Ketika menjalin komunikasi dengan pasien yang memiliki keterbatasan mental
tentunya mengalami kesulitan. Adanya hambatan yang terjadi saat melakukan
komunikasi dengan pasien dalam menangani pasien gangguan jiwa tidaklah
mudah, karena orangorang yang mamiliki masalah pada kejiwaan akan jauh
berbeda dan lebih sulit daripada menangani orang-orang sehat secara emosional
dan pikiran, apalagi pasien bisa sewaktu-waktu mengamuk dan mudah di berdaya
akal sehatnya oleh berbagai makhluk. Hal tersebut bisa saja terjadi tanpa kita
ketahui. Selain itu kesulitan untuk mendapatkan respon dari pasien gangguan
kejiwaan merupakan hambatan bagi pengasuh yang apabila tidak memiliki
kesabaran yang luar biasa. Dengan demikian, dalam menangani pasien gangguan
jiwa pengasuh harus memiliki kesabaran, ketulusan dan keikhlasan dan
memotivasi pasien sehingga pasien merasa nyaman, tenang, dan termotivasi untuk
segera pulih dari gangguan kejiwaannya.

3.2 Saran
Bagi perawat pasien gangguan kejiwaan, diharapkan bagi para perawat yang akan
menangani pasien gangguan jiwa, untuk memiliki kesabaran yang tinggi.
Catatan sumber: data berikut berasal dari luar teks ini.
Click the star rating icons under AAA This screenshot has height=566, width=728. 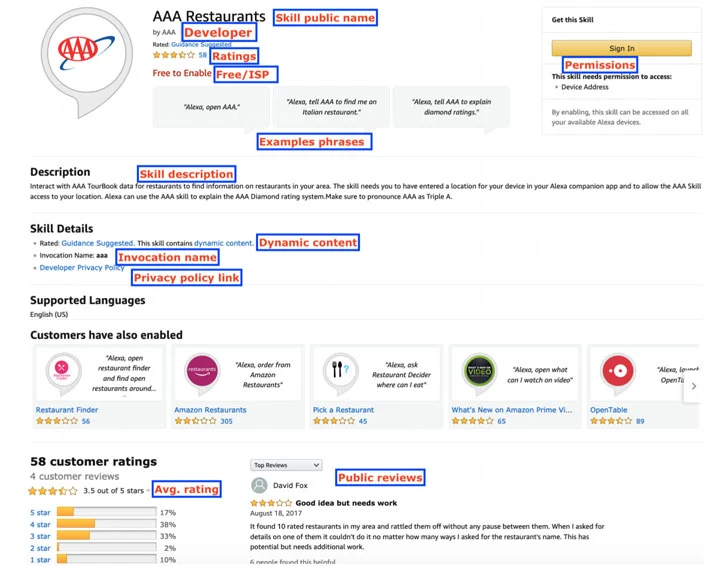point(174,55)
Dan
memiliki kemampuan komunikasi yang handal baik verbal maupun nonverbal
sehingga dapat dengan mudah melakukan komunikasi yang bersifat membujuk
bagi pasien. Melakukan komunikasi yang memotivasi dan selalu memberikan
semangat kepada pasien. Dengan demikian, pasien merasa membutuhkan perawat
dalam proses penanganannya.
DAFTAR PUSTAKA

Siregar, A. (2018). Psikosis pada Remaja (Usia Sekolah) Studi Kasus Penderita
Gangguan Kejiwaan Perspektif Konseling Keluarga. Al-Irsyad: Jurnal
Pendidikan Dan Konseling, 8(2), 108–124.